Oct 26, 2010

The Disaster I Called R2D2

Every year the birthday tradition at our house is that the kids tell me what kind of cake they want and I figure out how to make it. Hunter has wanted R2D2 from Star Wars for the last year. So I carefully planned it out, ordered a cake pan I thought would work out, and set to it on Saturday. I would like to explain how the day went in chronological order by reposting my posts from Facebook. Feel free to laugh away.

Facebook Post #1 (4:11pm)
"Attempting the R2D2 cake for Hunter's birthday. Daddy is snickering already at my lame attempt. Also sewing up the canvas teepee Hunter wanted. Actually he wanted a playhouse/fort, but being that our yard is the size of a postage stamp, we convinced him a teepee was better (not a permanent fixture). "

Judging by the look of this first photo, I should have been warned. Hunter had been looking longingly at pictures of professional R2D2 birthday cakes online just minutes before we started. Daddy was sceptical and snickering before I even started. Ominous.

That blue cupcake cake pan is supposed to turn into R2D2, I'll have you know. I just had this same cake at a friend's house the week before and it turned out fantastic! The best laid plans...maybe I shouldn't have been trying to sew a last minute teepee and bake a cake at the same time. I dunno.

Post #2 (5:33pm):
"Oh man. It has fallen apart twice coming out of the cake pan. I only have half done and baked and just ran to the store for another cake box to rebake again. The tent will unfortunately not really fit two people very well. It's going to be a tall narrow one I am noticing as I sew it."

Post #3 (9:57pm)

"My R2D2 cake is collapsing on me, pooching out the front and the bootie falling off in the back. There are tons of skewers in it, but I finally had to resort to flattening, wrapping and stuffing the holes with rice krispy treats. This is aweful! SO. NOT. GOOD. "

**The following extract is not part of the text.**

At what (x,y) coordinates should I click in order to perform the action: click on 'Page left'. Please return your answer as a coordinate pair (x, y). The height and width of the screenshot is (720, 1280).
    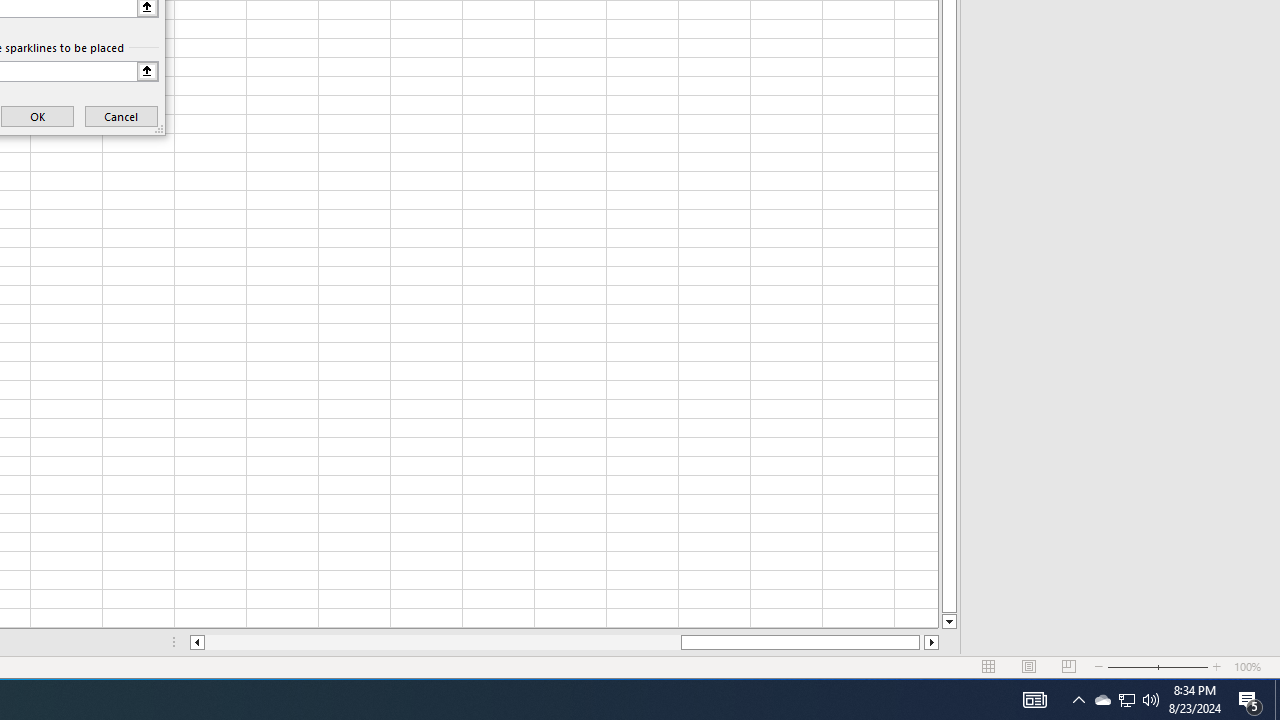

This is where it all went wrong. Stupid boxed cake mix. Super moist and fluffy does NOT work for 3-D cakes, for your information.

Post #4 (10:40pm) People are really getting into the botched cake saga at this point and the comments are rolling in....

"Well the cake officially collapsed out the backside. I have no idea what to do now. This is the WORST cake I have ever made in my life. It was too airy and not dense enough. It looks aweful! It would have been great but those stupid box cake mixes...I will never attempt a 3-D cake again."

The rice crispy treats were for the legs and rotating eye (or whatever that thing is on his top). but it actually ended up propping up the cake as well and fixing holes. Oh dear.The kids cleaned up the pan earlier in the afternoon when they made the treats with me - so at least it tasted good at this point.Post #5 (10:42 pm)

"So for those that actually do this stuff well, what cake mix DO you use? I need a dense one...which usually means yucky. Most advertise being airy and moist which is NO GOOD to me here. How does one go about finding a "bad" cake batter recipe?"

Suggestions are rolling in a this point.

Post #6 (11:10pm)

"I just looked over at it and a leg was falling off as well. Welp, it's a pretty sad cake. Every time I look over at it, I feel like bursting into tears, but I managed to prop it up (kinda) and get it as decent as it can get (which isn't saying much). Poor Hunter."

At this point, it was close to midnight, the cake was falling apart and I just needed to have SOMETHING for the boy to wake up to in the morning. Here it is. Hardy har har! Hunter saw it and laughed his head off at "his fat stinkin out tummy, Mommy!"It was standing up straight at one point, but not now. The front is pooched out and the back is completely collapsed in. At midnight I was quickly putting on the black and blue detailing. You can tell how mad and disgusted I am with it by how messy the decorating is. My bed was calling me and I was close to tears!Follow up posts on Sunday (the day of the party):

Post #7:

"I used bamboo skewers through the whole thing, but I just couldn't keep the bottom half together. I finally had to prop it up with leftover rice crispy and let him kinda look like he's falling backwards. It's ugly but Hunter doesn't seem to care. Whew! Cakewrecks.com would have had a hay day with my cake! But it tasted good tonight! Luckily they only feature professional cakes on that site. Whew! "

Church friends must have been following my epic cake saga because I got many snickers and words of compassion and encouragement when I arrived at church that morning. Most just wanted to see pictures of the failure I called R2D2.

Post #8:

"Because I am no professional - you wouldn't believe how many skewers I picked out of the thing (from my desperate attempt to hold it together) when I was serving it tonight. Ha!"

Hunter received a exorbant amount of Star Wars paraphenalia, enough to make any 6 year old's dreams come true so we'll still call his party a smashing success. Next year I won't set my sights on such a lofty cake goal.

As far as the teepee referred to here, he is in love with it, and as soon as I get a few pictures of them I'll post them.

1 comment:

  1. Hahaha! You just made my day! By the way...the cake looks good.